O grze aktorskiej też lepiej nie wspominać. Większość aktorów wypowiada swoje kwestie z werwą i energią zombie na demerolu. Mistrzem w tej konkurencji jest, grający Keitha, Tony Huston, którego bolesne spojrzenie i sztywna wymowa sugerują, że jego proktolog zgubił ostatnio zegarek.

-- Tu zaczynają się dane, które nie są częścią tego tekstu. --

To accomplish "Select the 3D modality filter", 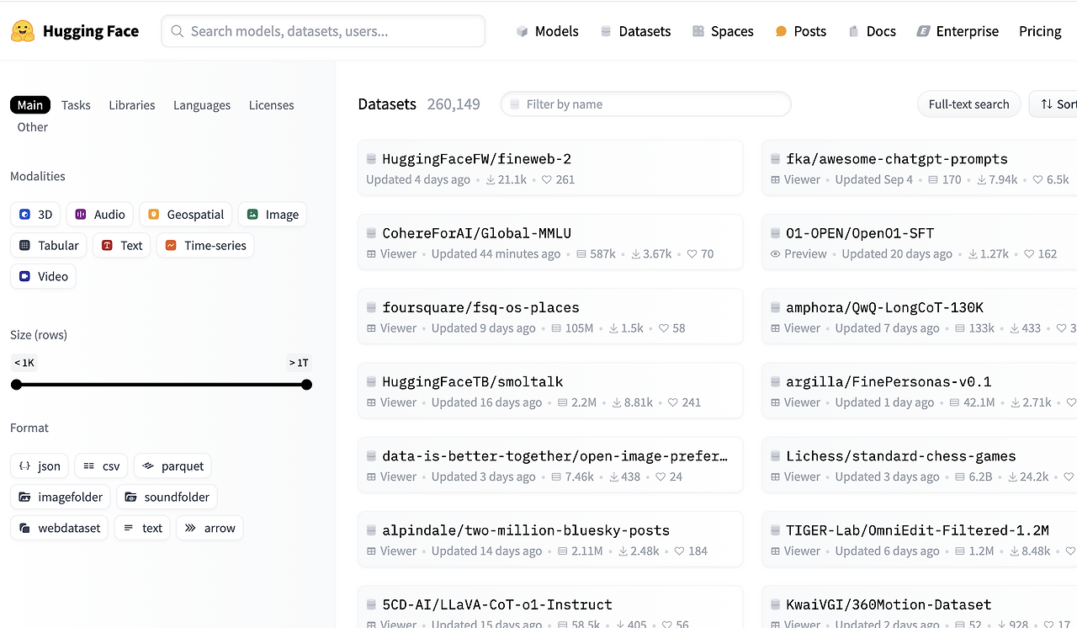I will (x=35, y=215).
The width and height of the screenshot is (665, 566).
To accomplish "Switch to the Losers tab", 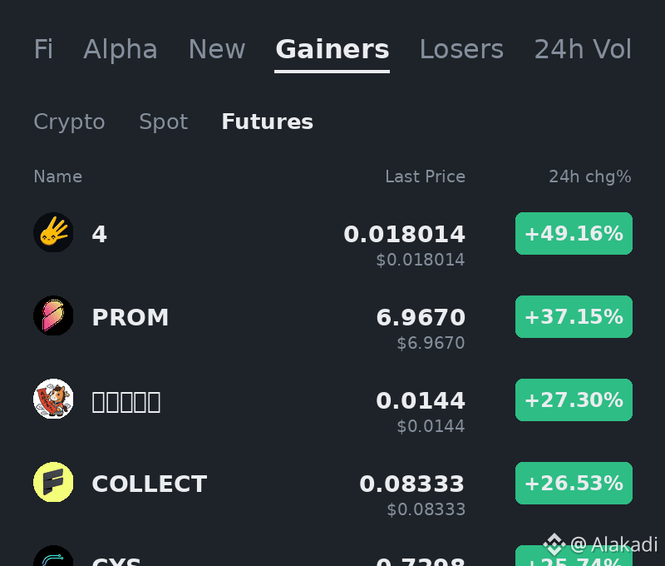I will point(461,49).
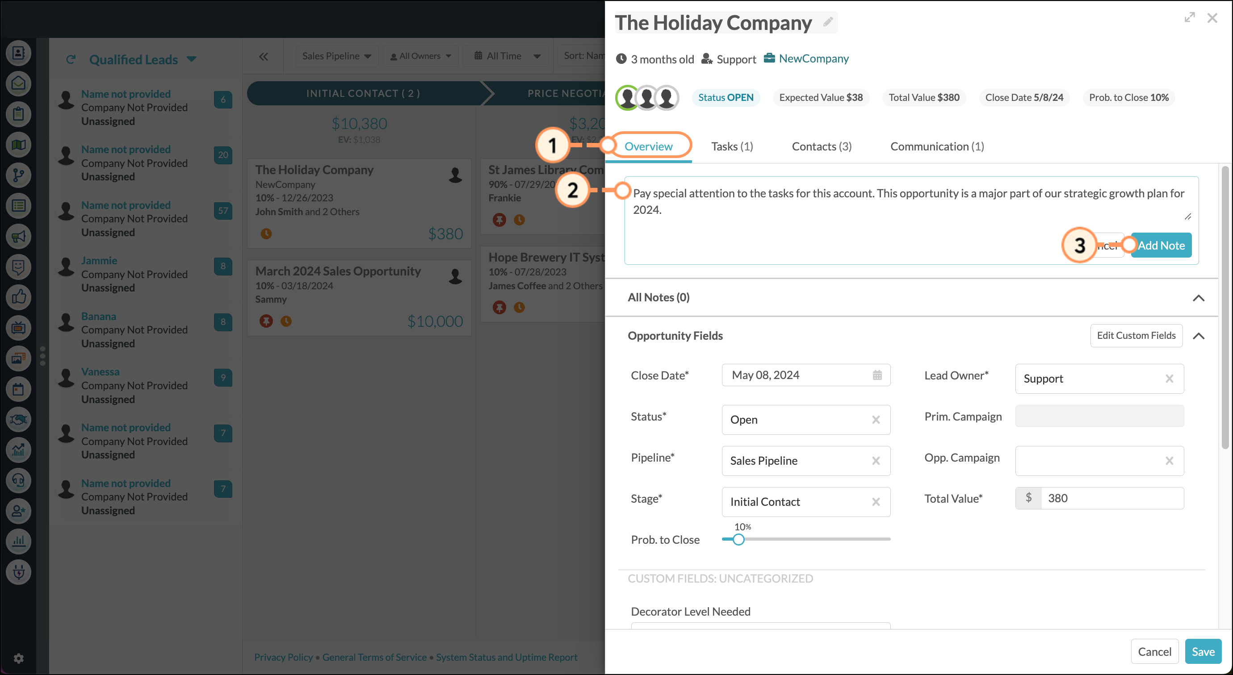
Task: Switch to the Contacts (3) tab
Action: click(821, 146)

Jest też tytułowy gwiazdor filmu:

Przyznaję, jestem zapewne ostatnią osobą, która powinna oceniać wygląd innych, ale jeżeli przyszły zdobywca ziemi wygląda jakby coś znalezione w kuwecie chorego kota, to film ma duży problem**
Trudno uwierzyć, że „Zontar ...” był kiedyś pokazywany w telewizji. Wystarczy jednak spojrzeć na obecny program t6elewizyjny by zatęsknić za dawnymi, prostymi czasami.
Najlepsze momenty
- Zdjęcia kosmosu by „Podręcznik fizyki dla klasy VII”
- „Może macie w swojej kosmicznej technologii coś na ból głowy”
- Kosmiczne CB Radio®,
- Kosmiczny hipnotyzm
- „Nikt tego nie rozumie, ale to naukowe osiągniecie stulecia”
- Yoyo w kosmosie
- Generał podczas sprowadzania satelity na ziemię,:”Czym ja się martwię? W końcu to nie ja za niego płacę”. Budżetówka w akcji.
- Atak Latającego Homara Z Kosmosu®
- Hmm nie ma prądu. Pora wpaść w panikę.
- Mała rada. Kiedy gość z rewolwerem mówi, że masz iść? To powinieneś go posłuchać!!!
- Pogrzebacz-fu
- Mała rada, nigdy nie obrażajcie potwora z kosmosu.
- W latach pięćdziesiątych nawet inwazja z kosmosu nie była powodem by nie zakładać krawata.
- Negatyw –fu
*W roli supertajnego stelity
**Zontar sam wygląda jakby miał „duży problem” po drodze na ziemię.